• **What is asked**:
- a) In the discussion of Augustine and Romans 5:12 below, list every religion named in the sentence that begins "Xtianity is as much".
- b) Copy the passage from the discussion of Augustine and Romans 5:12 below, starting at "There is no" and ending at "all spiritual discernment.".

• **Text provided**:
----
I wasn't aware of that, my bad

>>Based on Augustine's use of a latin translation of Romans 5:12 which mistranslated "because of [Adam] all have sinned" as "in [Adam] all have sinned"

I'm surprised nobody has objected to this yet. If this is true then that's a pretty big deal.

Theism as a whole is absurd, especially monotheism and even more so a monotheism that says we are created by an omnipotent and omnibenevolent deity.

Xtianity is as much a pile of nonsensical horseshit as judaism and islam are.

The guy looks really meek and depressed, I would take anything he says with a grain of salt

Bump

Never trust a papist. The scriptures are clear. By one man's sin, death entered the world, and all men died.

Not all men received a sin nature. Died.

Literally getting your talking points from a member of Hitler's Youth.

Orthodox point this out all the time. It is a pretty big deal. The Vulgate corrected the translation, but unfortunately he wasn't using the Vulgate. It's a shame he didn't read it in Greek, since he could read Greek, but he disliked to.

Of course it is. Humanity was doomed when Adam and Eve died. They were made in God's image; we were made in their dead image. Dead people do not go to heaven.

I'm not sure I get the implications of the difference in translation. Would someone mind explaining it for a complete dumbass?

There is no difference. It's comparison between what the first Adam did, and how the second Adam fixed it. In Adam, we all died. In the second Adam, Jesus, we can all live.

That explained literally nothing.

It's because it's spiritually discerned, and you lack any and all spiritual discernment.

Because of Adam, we all died. Spiritually.

Because of Jesus, the second Adam, we can all live. Spiritually.

What Adam borked, Jesus fixed.

You're not a sinner because you sin; you sin because you're a sinner.

You aren't going to get anything more spooky language from these types.

Oh, you're that asshole who does nothing but shit up threads. Go away.

Augustine technicaly wasn't a papist since he didn't beleive in papal primacy (except in the primus inter pares sense)

Welcome back Constantine

Constantine has been posting under his trip. So it's probably just another Orthodox poster.

No she hasn't. Not in a long tome.

Yeah, let's start with the primitive belief that the physical realm is all there is.

Animism is much older than that.

And the forms are all that remain of ice-age European megafauna

primitive ontologically, not chronologically

Basically: the OP is blowing the mistranslation COMPLETELY out of proportion. Nothing in the correct translation refutes Augustine's understanding of Original Sin.

He's an Orthodox poster trying to start shit. Which is fine, I suppose. I welcome the debate. The truth of Christ and his Church will win out.

>his
>h

In doesn't matter in any practical sense whether or not original sin is true, since everybody sins anyway.
----
• **Data lines**:

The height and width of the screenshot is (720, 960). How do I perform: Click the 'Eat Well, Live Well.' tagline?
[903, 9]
----
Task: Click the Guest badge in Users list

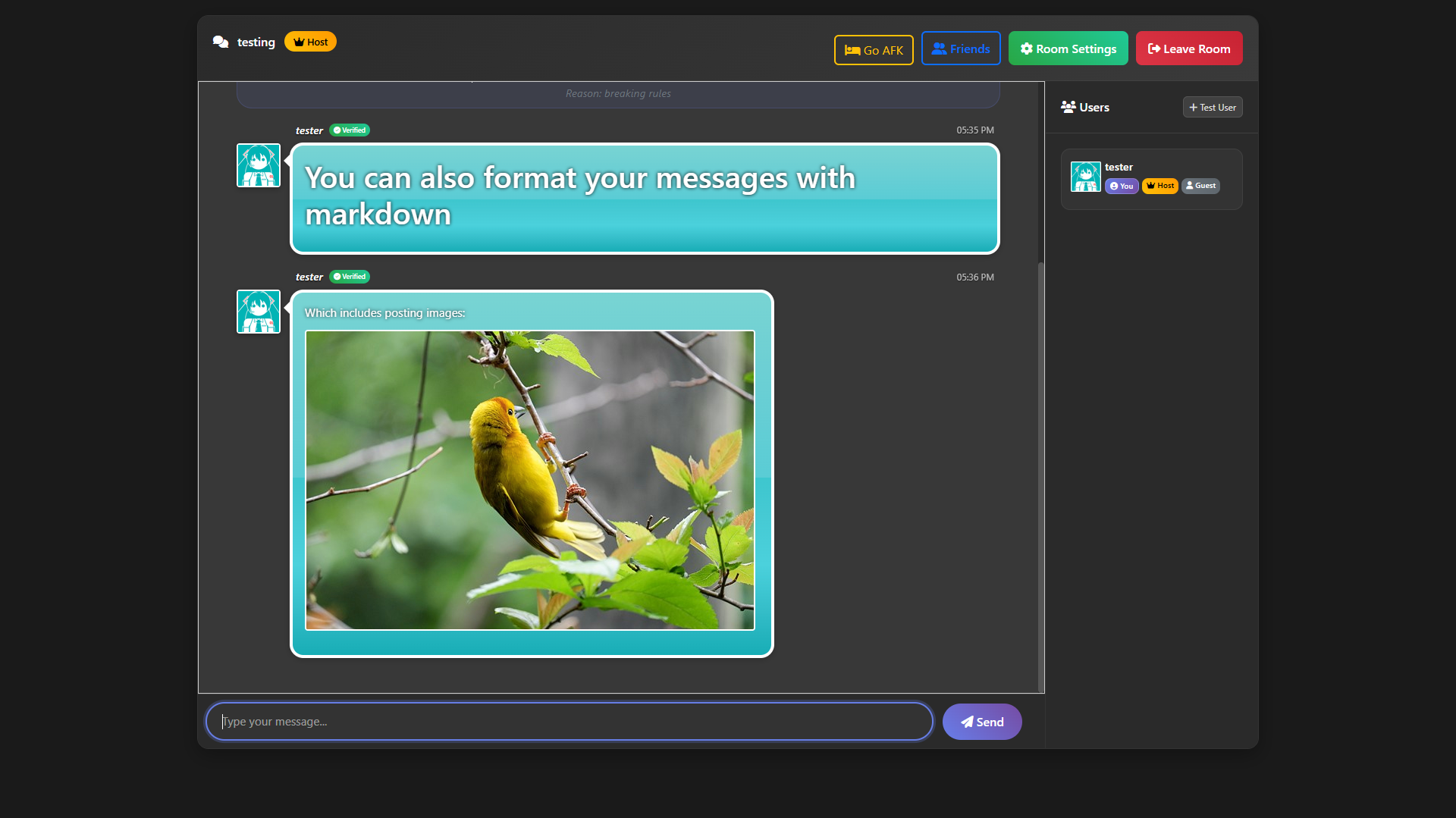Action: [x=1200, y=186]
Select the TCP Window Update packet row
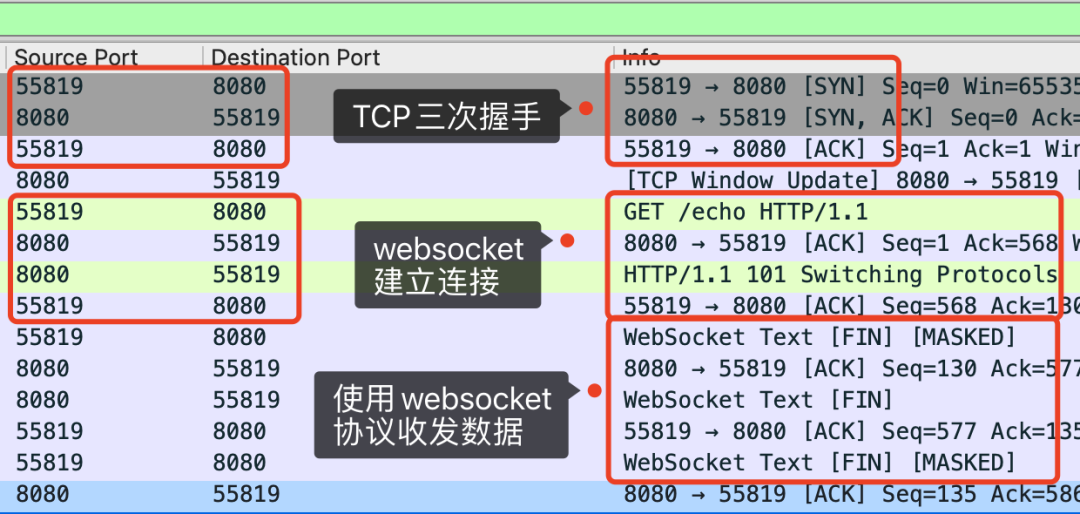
----
• **Answers to the tasks**:
- a) Xtianity, judaism, islam

- b)
There is no difference. It's comparison between what the first Adam did, and how the second Adam fixed it. In Adam, we all died. In the second Adam, Jesus, we can all live.

That explained literally nothing.

It's because it's spiritually discerned, and you lack any and all spiritual discernment.